---------- ENTRIES SHOWN

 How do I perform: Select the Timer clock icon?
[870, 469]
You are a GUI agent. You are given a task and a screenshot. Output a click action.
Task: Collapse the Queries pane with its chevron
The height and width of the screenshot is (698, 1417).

--------------------

• YOUR ASSIGNMENT
Provide all the records again, word for word.

• EXPECTED OUTPUT
 How do I perform: Select the Timer clock icon?
[870, 469]
You are a GUI agent. You are given a task and a screenshot. Output a click action.
Task: Collapse the Queries pane with its chevron
The height and width of the screenshot is (698, 1417).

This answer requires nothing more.